I wonder about it too. My son is not on the ASD, he has been diagnosed as PDD-NOS because of a severe speech delay and some autistic behaviors ( though not enough to put him on the spectrum). His sister is not like this at all. One big difference between the kids is that I had a severe postnatal depression starting about a month after he was born and which lasted until he was about a year. He was cared for and well ( I hope) but I was very much 'going through the motions' at this time. Not because I didn't love him or because I wanted to hurt him or my family, I just was not physically or mentally able to put in more than I was. It was awful. We didn't notice his speech delay until he was about two however ( when he definitely seemed to regress after 18 months).

WasabiTillyMinto · 03/04/2012 10:45

Anna1976 - i come from a family where outsiders describe us as cold. we are not, we are just less emotional than other people but i dont think that is bad.

i think you are looking at the topic very rationally & other posters are, fair enough, very emotional about this topic. but the difference between your communication styles means that they have read your words differently than what you have typed them.

Flightty · 03/04/2012 10:56

Oh God. I read the first about thirty messages and couldn't understand a f*cking word of it but that's probably because I have some degree of ASD myself and can rarely see the bigger picture.

So I've got very little idea what you're all talking about.

I suspect my mother has an ASD and she was really cold towards me...well, she says she was. I think she was.
However I'm quite solidly on the spectrum - well, according to the AAA or whatever that test is and I've always been 'weird' but I'm not cold with my children.

I'm very much the other way really, very affectionate, very stroppy sometimes, I tend to swear in front of them and tell them too much about adult issues, sometimes my boundaries are off.

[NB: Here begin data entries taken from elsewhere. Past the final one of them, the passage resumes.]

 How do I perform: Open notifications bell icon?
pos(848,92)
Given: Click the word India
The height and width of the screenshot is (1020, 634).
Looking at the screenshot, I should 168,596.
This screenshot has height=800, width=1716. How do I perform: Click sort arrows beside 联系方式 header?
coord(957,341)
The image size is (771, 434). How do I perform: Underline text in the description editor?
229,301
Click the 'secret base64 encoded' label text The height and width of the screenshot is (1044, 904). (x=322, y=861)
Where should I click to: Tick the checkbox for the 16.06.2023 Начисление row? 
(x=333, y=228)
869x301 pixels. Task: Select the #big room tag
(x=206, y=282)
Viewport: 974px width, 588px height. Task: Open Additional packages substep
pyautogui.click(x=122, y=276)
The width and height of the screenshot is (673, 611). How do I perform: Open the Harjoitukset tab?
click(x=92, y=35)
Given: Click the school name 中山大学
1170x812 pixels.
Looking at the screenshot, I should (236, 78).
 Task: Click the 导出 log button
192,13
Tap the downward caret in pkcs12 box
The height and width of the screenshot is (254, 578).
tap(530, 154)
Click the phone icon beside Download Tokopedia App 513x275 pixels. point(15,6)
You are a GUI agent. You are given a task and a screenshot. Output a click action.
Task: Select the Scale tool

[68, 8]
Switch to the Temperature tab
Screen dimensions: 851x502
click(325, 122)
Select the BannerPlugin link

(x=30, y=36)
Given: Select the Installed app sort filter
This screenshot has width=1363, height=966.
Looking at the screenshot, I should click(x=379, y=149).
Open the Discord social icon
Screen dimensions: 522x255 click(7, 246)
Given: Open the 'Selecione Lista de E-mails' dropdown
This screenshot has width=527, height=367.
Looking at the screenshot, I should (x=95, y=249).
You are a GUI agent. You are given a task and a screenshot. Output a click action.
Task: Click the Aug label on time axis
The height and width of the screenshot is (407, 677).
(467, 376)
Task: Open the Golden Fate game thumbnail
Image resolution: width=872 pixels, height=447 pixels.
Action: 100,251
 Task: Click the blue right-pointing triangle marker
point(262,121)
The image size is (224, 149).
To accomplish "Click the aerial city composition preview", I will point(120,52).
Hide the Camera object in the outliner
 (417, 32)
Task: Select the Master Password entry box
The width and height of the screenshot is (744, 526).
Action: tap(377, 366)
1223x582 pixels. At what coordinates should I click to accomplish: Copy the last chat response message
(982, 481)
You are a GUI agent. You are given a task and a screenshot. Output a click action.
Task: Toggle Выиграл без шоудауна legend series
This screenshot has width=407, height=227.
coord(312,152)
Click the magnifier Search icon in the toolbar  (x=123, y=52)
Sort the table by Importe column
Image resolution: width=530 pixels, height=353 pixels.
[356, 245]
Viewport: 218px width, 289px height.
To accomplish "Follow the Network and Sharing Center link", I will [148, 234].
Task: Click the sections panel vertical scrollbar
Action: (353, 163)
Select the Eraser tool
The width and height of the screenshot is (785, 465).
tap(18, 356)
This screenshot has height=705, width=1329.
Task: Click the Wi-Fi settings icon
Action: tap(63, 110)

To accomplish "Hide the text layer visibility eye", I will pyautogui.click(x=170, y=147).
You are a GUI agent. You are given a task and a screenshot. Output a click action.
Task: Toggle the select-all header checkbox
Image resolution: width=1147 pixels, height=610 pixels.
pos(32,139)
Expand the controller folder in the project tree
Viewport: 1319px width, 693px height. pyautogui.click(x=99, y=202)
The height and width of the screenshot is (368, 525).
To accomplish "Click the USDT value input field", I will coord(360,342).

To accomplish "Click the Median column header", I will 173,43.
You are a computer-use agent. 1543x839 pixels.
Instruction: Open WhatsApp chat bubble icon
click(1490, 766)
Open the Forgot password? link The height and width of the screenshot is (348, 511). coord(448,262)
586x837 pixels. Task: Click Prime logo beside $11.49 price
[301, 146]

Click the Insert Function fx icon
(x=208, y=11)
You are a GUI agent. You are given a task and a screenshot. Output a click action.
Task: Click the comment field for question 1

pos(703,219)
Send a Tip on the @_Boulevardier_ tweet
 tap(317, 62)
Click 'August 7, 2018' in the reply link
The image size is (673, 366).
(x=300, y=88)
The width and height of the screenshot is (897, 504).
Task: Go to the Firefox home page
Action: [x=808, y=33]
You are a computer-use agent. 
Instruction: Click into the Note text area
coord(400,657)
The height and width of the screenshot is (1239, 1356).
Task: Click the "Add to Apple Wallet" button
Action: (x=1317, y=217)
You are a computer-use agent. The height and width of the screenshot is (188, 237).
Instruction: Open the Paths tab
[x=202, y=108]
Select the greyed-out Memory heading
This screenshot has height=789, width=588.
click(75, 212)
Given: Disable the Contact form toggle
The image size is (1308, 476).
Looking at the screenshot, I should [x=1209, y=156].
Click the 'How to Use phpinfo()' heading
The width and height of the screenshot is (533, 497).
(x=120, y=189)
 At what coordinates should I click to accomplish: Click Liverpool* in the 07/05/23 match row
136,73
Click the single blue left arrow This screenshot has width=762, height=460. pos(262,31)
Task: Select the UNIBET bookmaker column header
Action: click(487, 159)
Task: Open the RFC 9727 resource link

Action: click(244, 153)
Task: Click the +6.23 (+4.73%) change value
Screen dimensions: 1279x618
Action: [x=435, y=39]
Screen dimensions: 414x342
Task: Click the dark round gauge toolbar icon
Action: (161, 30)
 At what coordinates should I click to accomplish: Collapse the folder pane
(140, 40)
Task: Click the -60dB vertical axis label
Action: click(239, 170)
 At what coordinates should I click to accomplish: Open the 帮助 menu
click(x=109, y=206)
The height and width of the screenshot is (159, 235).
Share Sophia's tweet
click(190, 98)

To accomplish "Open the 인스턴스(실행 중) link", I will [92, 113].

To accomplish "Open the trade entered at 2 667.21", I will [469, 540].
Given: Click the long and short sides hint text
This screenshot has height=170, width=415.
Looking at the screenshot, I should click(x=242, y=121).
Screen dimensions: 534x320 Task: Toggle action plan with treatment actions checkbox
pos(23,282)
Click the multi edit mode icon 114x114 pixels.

But whatever I'm feeling, they know about it and that is good as well as bad. I'm not cold.

I've not heard the refrigerator thing before and I hate terms like that as they seem so thoroughly derogatory towards people who are doing their level best. Who has the right to judge.

I also hate the term 'aspie' fwiw and if someone called me that I'd want to hit them.

anyway, as you were

shagmundfreud · 03/04/2012 11:02

We are on the road to a diagnosis of ASD for my youngest. I have no doubt we'll get it.

I come from a family where love is expressed openly and physical affection is the meat and potatoes of our daily life. My husband's family are all very socially adept and of the 12 grandchild on DH's side, all have excellent social skills.

I look at my youngest and wonder how much more pronounced his traits would be had he not had two years of attachment style parenting as a baby and toddler, and so much emotional input from our wider family. He's extremely affectionate and can be unusually empathetic with me, despite being completely oblivious to the feelings of everyone else most of the time.

CFSKate · 03/04/2012 11:02

saintlyjimjams - I've recently been reading about the mother's dysfunctional immune system possibly contributing to autism in her children. This caught my eye

?A lot of the symptoms appear to be related to nervous system defects,? Mella said. Fluge said those symptoms suggest some nervous system filter is missing, ?resulting in massive sensory input.?

If I've understood, they think an antibody is damaging a sensory filter in the brain, causing the overwhelming sensory input. So if this is happening to the mother, it would also be happening to the baby inside her?